* **Source passage**
================

Missive #2 – December 12, 2014

I’m goin’ in

Scene from an Ebola treatment facility run by Médecins Sans Frontières (MSF) in Guéckédou, Guinea. Source: United Nations

Scene from an Ebola treatment facility run by Médecins Sans Frontières (MSF) in Guéckédou, Guinea. Source: United Nations

It is 8 pm on Thursday, December 11th and I am sitting around the MSF compound with 20 well-deserved ‘persons of the year’ participating (but not much) in yet another evening medical meeting. We’ve had an evening meeting four days in a row. So far, I’ve been into the EMC in full Personal Protective Equipment (PPE) four times. My first entry/exit was definitely the most emotionally stressful but strangely not as difficult physically as I expected. I was able to see pretty well through the goggles because of the new defogger that we are using and I didn’t get dizzy or faint. The primary stress was worrying about getting dizzy or faint rather than actually getting dizzy or faint. I definitely poured out a great deal of sweat and was very dehydrated… but I rehydrated quickly. The exit procedure was interesting. One has to correctly perform all sorts of bodily contortions to remove the various layers of PPE equipment without touching the contaminated outside surfaces in front of doffing officers who seem to get special pleasure telling expat doctors that they are not doing it right. Between each and every procedure, you have to thoroughly wash your hands with 0.05% chlorine. The chlorine solution is really irritating. If you put your face directly over the solution while washing, your eyes, nose, lungs, and mouth react strongly. Splashing cool water on my face at the end of this tortuous regime felt really, really good!

So, what can be accomplished in EMC entries of less than 1 hour for extremely ill patients that cannot be properly examined or tested and who have a disease with no treatment and 70% mortality? That’s a good question. From the population and public health point of view, I think that the primary benefit is isolation – removing Ebola infected patients from the general population so they can no longer infect others and propagate the epidemic. From a clinical point of view, most of the interventions are supportive nursing care such as cleaning the patients, encouraging and assisting them to eat and take fluids, changing dressings, hanging new bags of IV fluids, making sure they take their oral medications and providing compassion and support.

================

* **Raw data**
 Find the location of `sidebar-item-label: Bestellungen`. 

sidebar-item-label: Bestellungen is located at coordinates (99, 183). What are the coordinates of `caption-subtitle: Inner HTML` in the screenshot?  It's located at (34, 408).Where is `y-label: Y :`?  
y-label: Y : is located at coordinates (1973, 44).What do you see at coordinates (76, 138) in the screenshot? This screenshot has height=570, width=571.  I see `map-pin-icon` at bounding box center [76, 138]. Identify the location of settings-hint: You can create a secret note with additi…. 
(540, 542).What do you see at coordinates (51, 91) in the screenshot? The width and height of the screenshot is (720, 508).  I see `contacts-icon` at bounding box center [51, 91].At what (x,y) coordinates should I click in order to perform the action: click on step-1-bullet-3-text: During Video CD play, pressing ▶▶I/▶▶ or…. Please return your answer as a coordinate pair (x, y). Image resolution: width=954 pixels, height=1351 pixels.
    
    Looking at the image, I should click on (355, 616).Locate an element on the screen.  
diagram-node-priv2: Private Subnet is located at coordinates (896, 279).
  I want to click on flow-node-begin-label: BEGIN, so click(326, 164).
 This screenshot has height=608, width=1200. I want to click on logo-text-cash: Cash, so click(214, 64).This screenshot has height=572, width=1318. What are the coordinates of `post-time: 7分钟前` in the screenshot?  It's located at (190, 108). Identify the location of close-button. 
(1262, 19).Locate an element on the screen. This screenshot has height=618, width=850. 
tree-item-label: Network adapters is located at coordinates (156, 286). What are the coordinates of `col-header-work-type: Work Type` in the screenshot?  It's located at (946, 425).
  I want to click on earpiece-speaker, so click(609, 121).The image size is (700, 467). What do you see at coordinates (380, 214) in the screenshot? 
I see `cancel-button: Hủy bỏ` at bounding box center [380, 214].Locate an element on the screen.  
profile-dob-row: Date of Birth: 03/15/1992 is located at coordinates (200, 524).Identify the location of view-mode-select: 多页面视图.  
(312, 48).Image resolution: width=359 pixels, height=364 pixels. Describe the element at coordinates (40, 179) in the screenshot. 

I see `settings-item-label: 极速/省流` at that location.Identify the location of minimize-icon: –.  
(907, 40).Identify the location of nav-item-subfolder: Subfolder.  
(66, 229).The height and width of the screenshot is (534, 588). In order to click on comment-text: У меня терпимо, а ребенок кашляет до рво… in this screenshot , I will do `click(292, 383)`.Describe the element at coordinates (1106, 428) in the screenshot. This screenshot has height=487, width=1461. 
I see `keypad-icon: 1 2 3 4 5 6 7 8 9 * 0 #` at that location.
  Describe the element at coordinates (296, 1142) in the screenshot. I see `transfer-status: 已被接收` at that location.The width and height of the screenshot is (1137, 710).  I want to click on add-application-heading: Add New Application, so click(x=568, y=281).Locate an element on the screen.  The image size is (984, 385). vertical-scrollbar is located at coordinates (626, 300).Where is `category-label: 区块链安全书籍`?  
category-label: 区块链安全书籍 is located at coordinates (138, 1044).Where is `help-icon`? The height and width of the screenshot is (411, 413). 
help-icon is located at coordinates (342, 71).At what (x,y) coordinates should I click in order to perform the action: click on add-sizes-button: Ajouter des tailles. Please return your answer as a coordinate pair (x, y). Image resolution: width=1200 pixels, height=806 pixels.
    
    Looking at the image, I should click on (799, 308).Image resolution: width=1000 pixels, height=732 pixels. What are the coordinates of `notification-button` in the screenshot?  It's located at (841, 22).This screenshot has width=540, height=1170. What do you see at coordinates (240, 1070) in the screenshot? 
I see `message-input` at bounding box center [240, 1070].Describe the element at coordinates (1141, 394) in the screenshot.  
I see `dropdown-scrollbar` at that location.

================

Output the part of the Ebola missive above from "So, what can" up to and including "compassion and support.", copied word for word.

So, what can be accomplished in EMC entries of less than 1 hour for extremely ill patients that cannot be properly examined or tested and who have a disease with no treatment and 70% mortality? That’s a good question. From the population and public health point of view, I think that the primary benefit is isolation – removing Ebola infected patients from the general population so they can no longer infect others and propagate the epidemic. From a clinical point of view, most of the interventions are supportive nursing care such as cleaning the patients, encouraging and assisting them to eat and take fluids, changing dressings, hanging new bags of IV fluids, making sure they take their oral medications and providing compassion and support.